TASK TO CARRY OUT:
Rewrite the rows below as a numbered list, from the start of the rows through the line that contains "point(696,131)", skipping blank lines and leaving out the pictures.

[BEGIN AVAILABLE DATA]

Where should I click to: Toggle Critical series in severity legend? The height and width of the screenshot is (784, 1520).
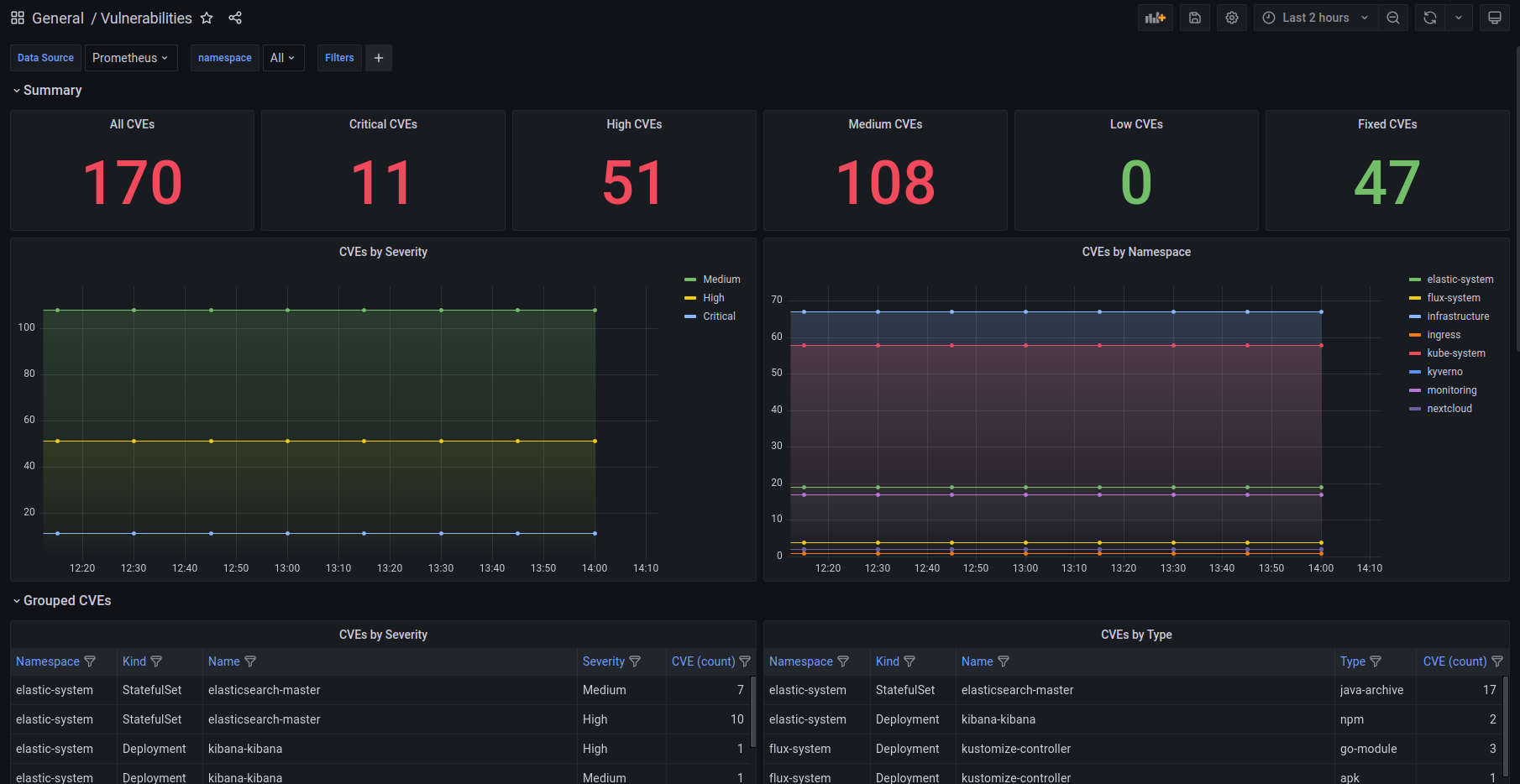[719, 316]
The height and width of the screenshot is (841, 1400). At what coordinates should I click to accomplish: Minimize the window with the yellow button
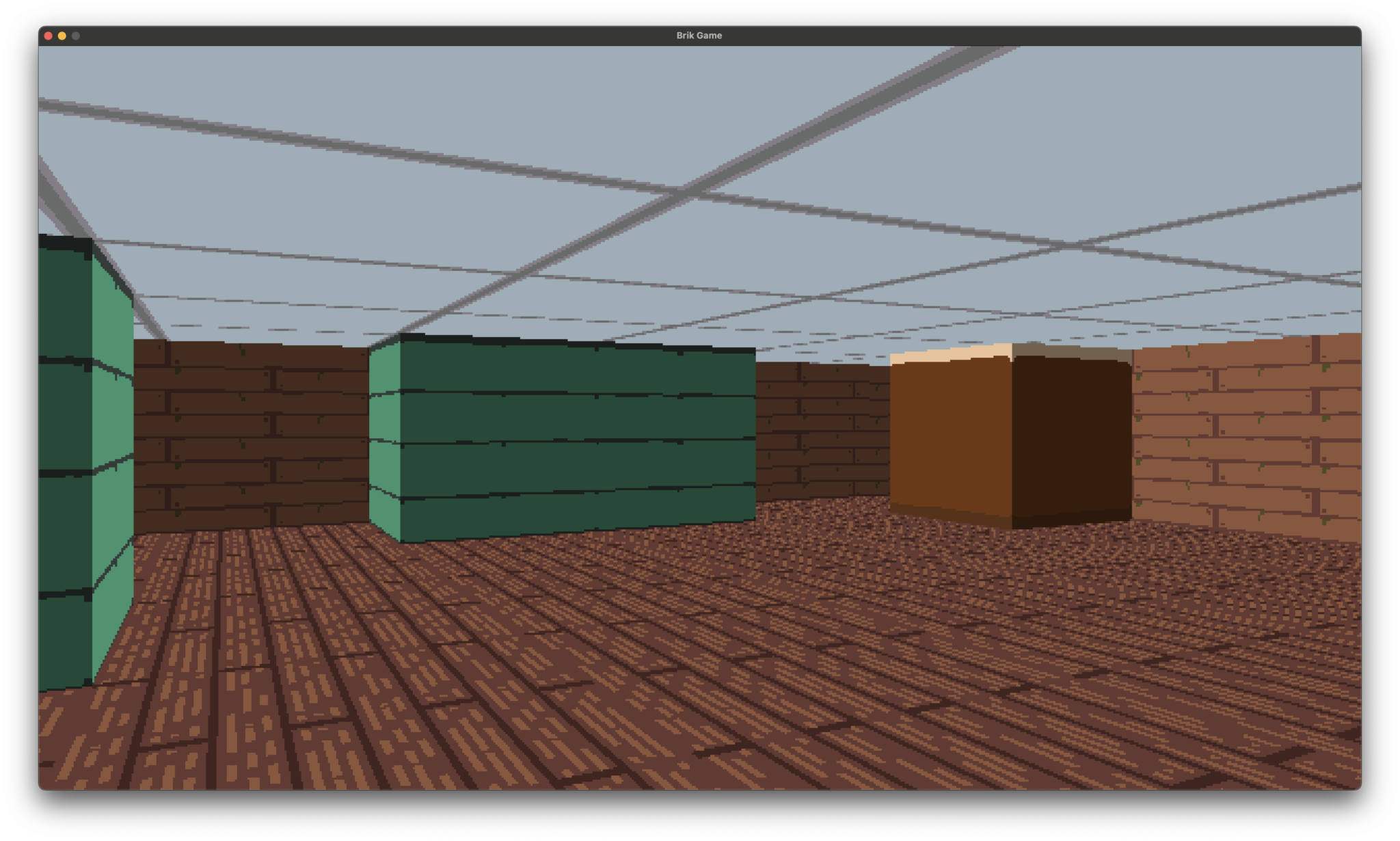(62, 36)
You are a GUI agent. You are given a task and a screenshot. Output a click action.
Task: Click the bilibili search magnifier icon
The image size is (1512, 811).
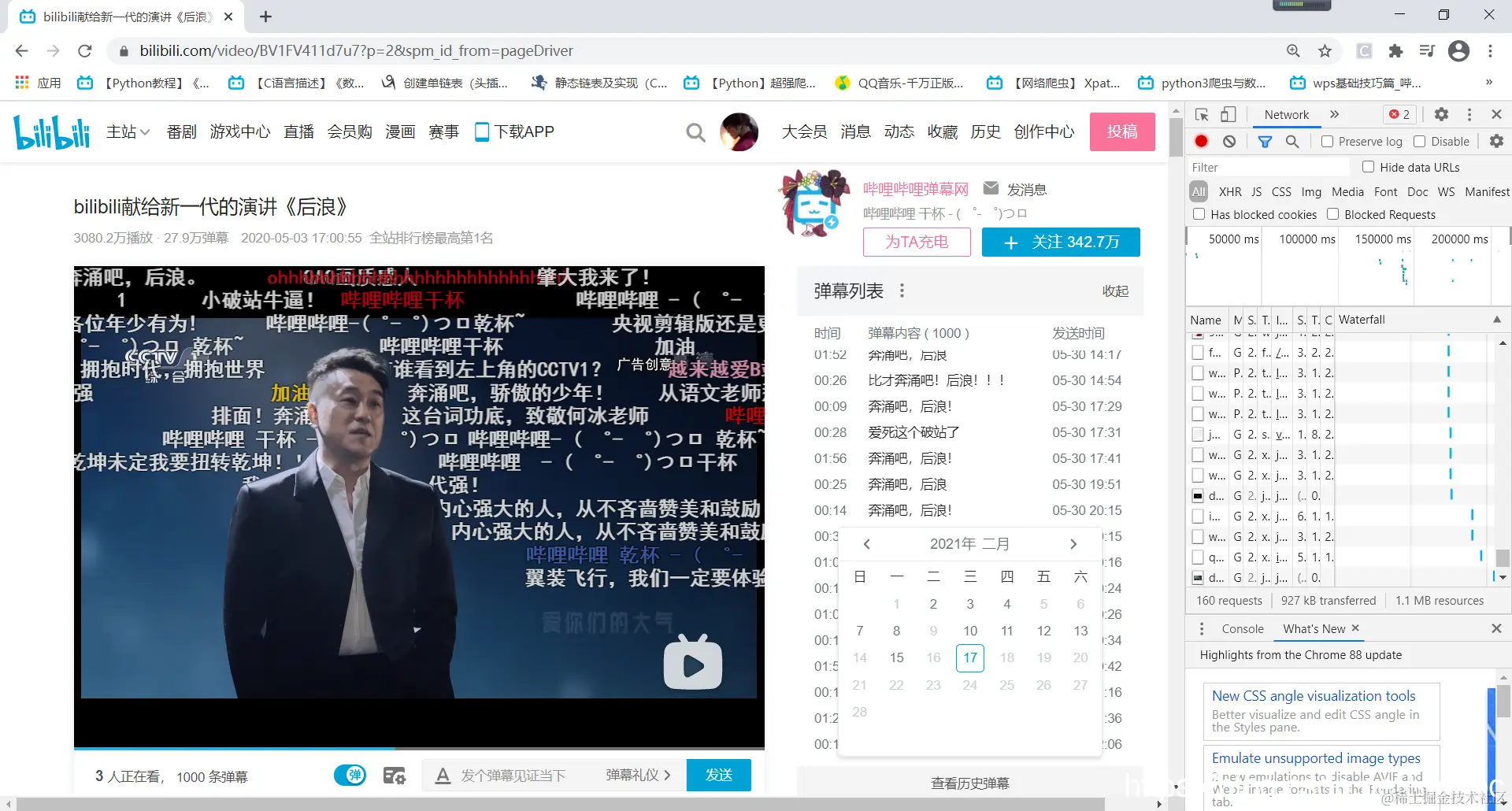point(696,131)

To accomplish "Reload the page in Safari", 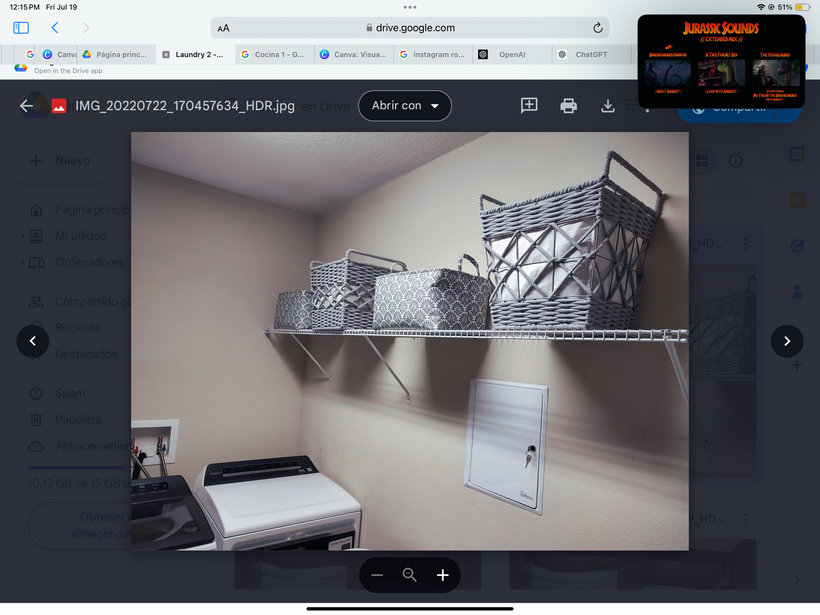I will 598,28.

[END AVAILABLE DATA]

ANSWER TO THE PROBLEM:
1. Where should I click to: Toggle Critical series in severity legend? The height and width of the screenshot is (784, 1520).
2. [719, 316]
3. The height and width of the screenshot is (841, 1400). At what coordinates should I click to accomplish: Minimize the window with the yellow button
4. (62, 36)
5. You are a GUI agent. You are given a task and a screenshot. Output a click action.
6. Task: Click the bilibili search magnifier icon
7. The image size is (1512, 811).
8. point(696,131)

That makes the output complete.